Among 719 NYC patients with probable or confirmed mpox, 704 (97.9%) were men; 566 (78.7%) were gay, lesbian, or queer; and 40 (5.6%) were bisexual (Table). Among 651 patients with available data on intimate or sexual exposure, 505 (77.6%) reported intimate or sexual contact with men, and among 611 patients with known contact data, 103 (16.9%) reported contact with persons with suspected mpox during the 3 weeks preceding their symptom onset. Prodromal symptoms were reported by 234 (38.1%) of 614 patients with symptom data; 277 patients (45.1%) reported proctitis or rectal symptoms (e.g., constipation, tenesmus, rectal pain, rectal bleeding, or blood in stool), 192 (69.3%) of whom did not observe perianal skin lesions, and eight (3.0%) of whom did not have any skin lesions when rectal symptoms began. Among 584 patients reporting skin lesions, 216 (37.0%) and 117 (20.0%) had genital and perianal involvement, respectively. Ophthalmic manifestations were reported by 38 (6.2%) patients. The median interval from symptom onset to diagnosis was 5 days (range = 3–7 days); 101 (14.0%) patients received tecovirimat, and 35 (4.9%) were hospitalized.

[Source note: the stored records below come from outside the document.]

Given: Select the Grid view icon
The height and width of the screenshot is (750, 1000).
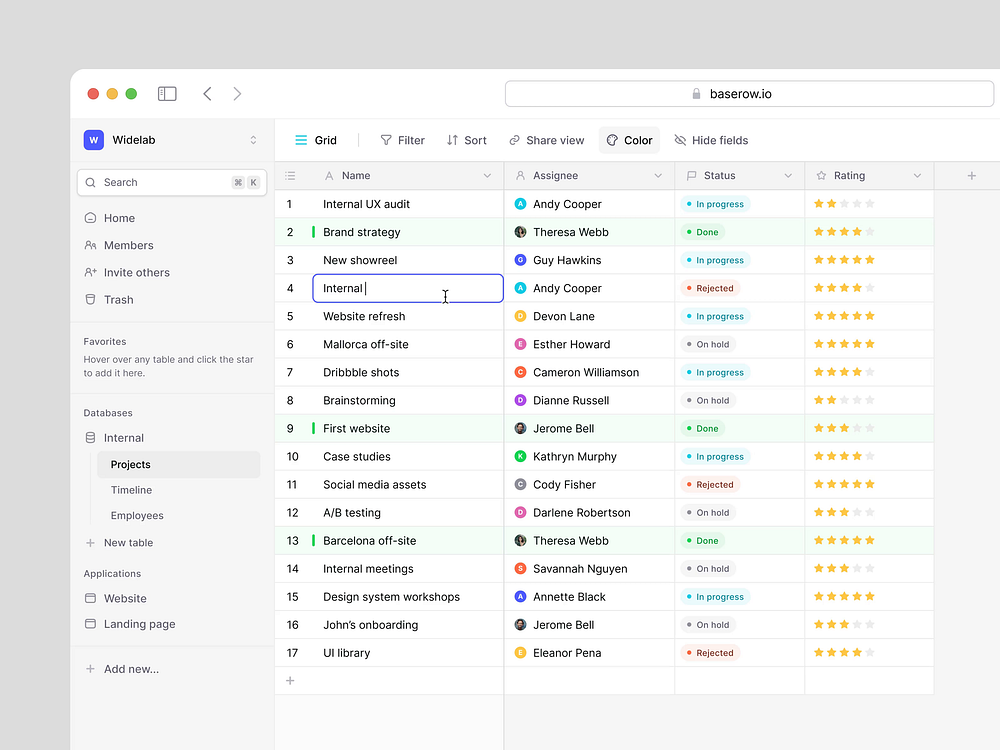Looking at the screenshot, I should coord(300,140).
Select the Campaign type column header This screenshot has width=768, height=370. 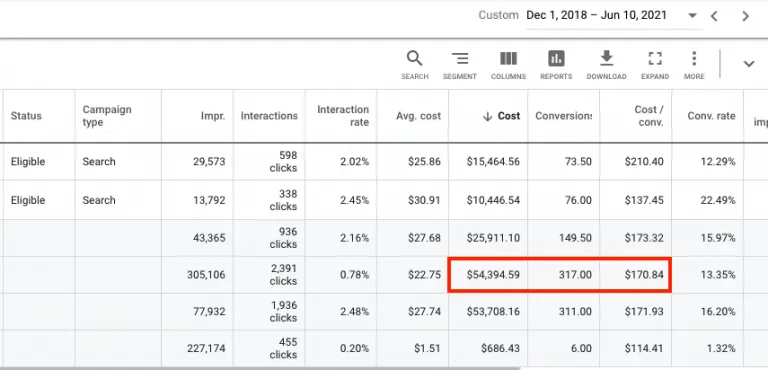pos(107,116)
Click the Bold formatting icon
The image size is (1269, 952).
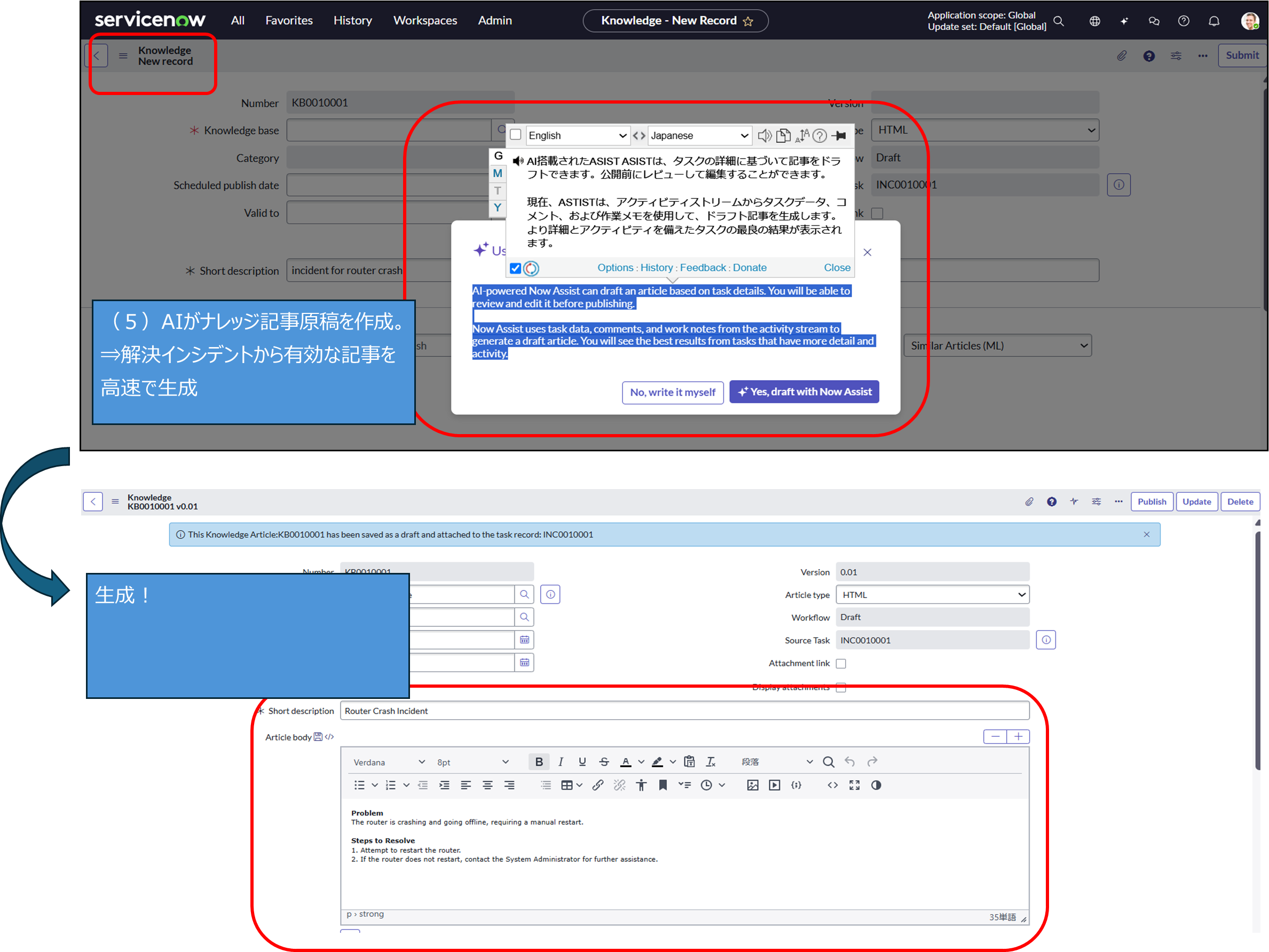click(539, 761)
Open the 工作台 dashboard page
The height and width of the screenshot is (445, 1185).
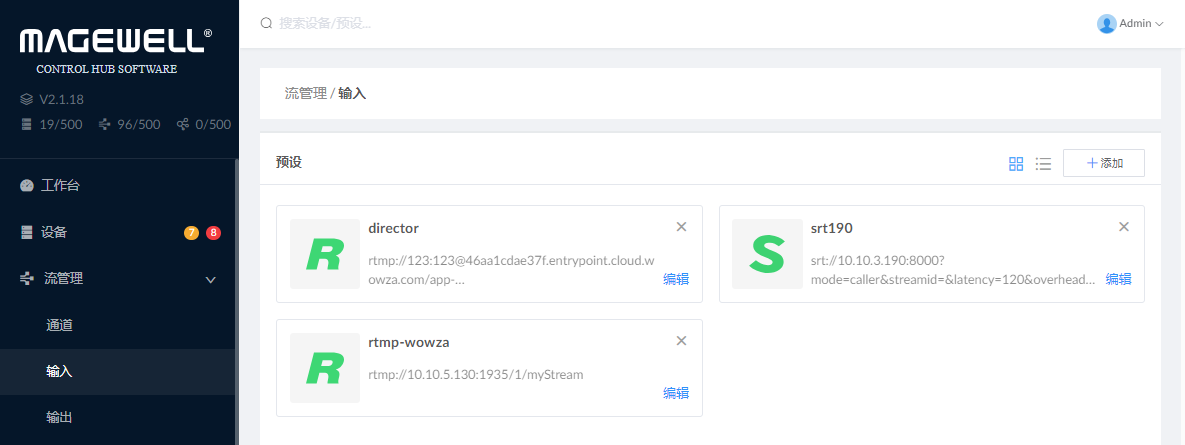pos(60,186)
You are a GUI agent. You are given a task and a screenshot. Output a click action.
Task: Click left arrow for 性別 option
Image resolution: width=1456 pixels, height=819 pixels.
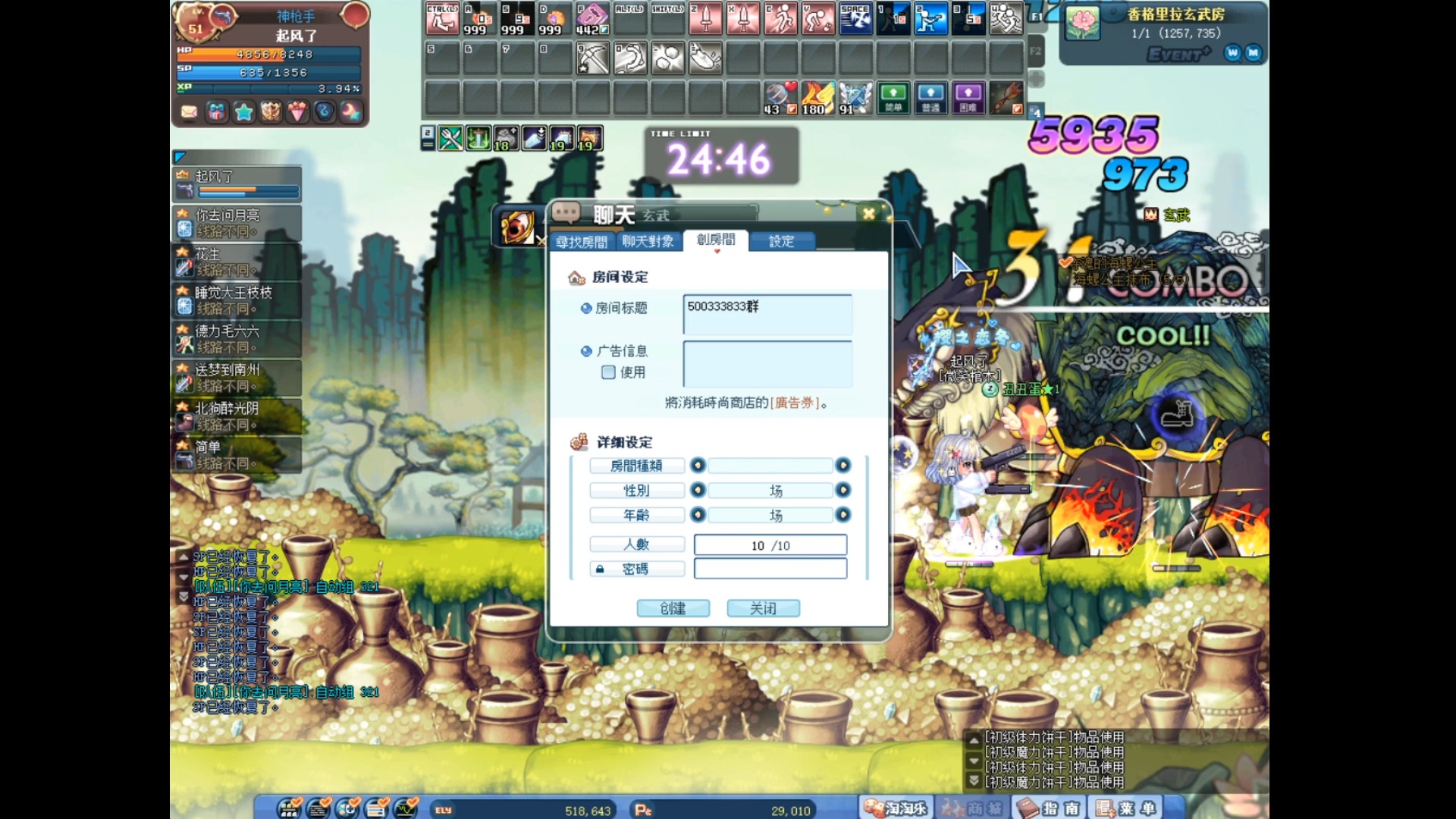698,491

Data on gender, race or ethnicity, and sexual orientation from the DOHMH surveillance system were >80% complete for patients with mpox diagnosed during the study period; these data informed public health outreach and intervention efforts.** Whereas ophthalmic involvement has been rarely reported in the current global mpox outbreak, 38 (6.2%) of 614 patients in this analysis reported ophthalmic manifestations, which can require urgent clinical management and result in longer-term sequelae.[4] More than two thirds of patients with proctitis or rectal symptoms did not report perianal skin lesions. Moreover, a small number of these patients reported no skin lesions at onset of rectal symptoms. Although the current recommended method of swabbing skin lesions to diagnose mpox does not include collection of anorectal swabs, MPXV can be detected from anorectal swabs in patients with rectal symptoms††.[5] Additional studies evaluating anorectal swabs for use in mpox diagnosis might expand the range of potential specimens and enhance the possibility for early diagnosis among symptomatic persons at risk for mpox but without cutaneous lesions.

The findings in this report are subject to at least two limitations. First, data were missing for approximately 15% of patients, more than one half of whom were unreachable for interview; these persons might differ systematically from those who were interviewed. Second, mpox testing and treatment resources were limited during the study period, and the epidemiology has since evolved; thus, these findings might not be generalizable throughout the outbreak.

These findings can guide development of public health messaging to communities with increased likelihood of exposure to mpox; in addition to avoiding close personal contact with someone with mpox and recommendations for eligible persons to receive mpox vaccine, the clinical manifestations described in this report can guide providers managing patients with mpox. Further studies are needed to assess the potential utility of anorectal swabs in early diagnosis of mpox.

Swabs from skin lesions were tested for Orthopoxvirus or non-variola Orthopoxvirus at DOHMH Public Health Laboratory, commercial, or academic laboratories. CDC tested swabs submitted from DOHMH for Orthopoxvirus or non-variola Orthopoxvirus in addition to an MPXV-specific test.
§45 C.F.R. part 46.102(l)(2), 21 C.F.R. part 56; 42 U.S.C. Sect. 241(d); 5 U.S.C. Sect. 552a; 44 U.S.C. Sect. 3501 et seq.
Includes eye lesion, conjunctivitis, red eyes, or eye discharge.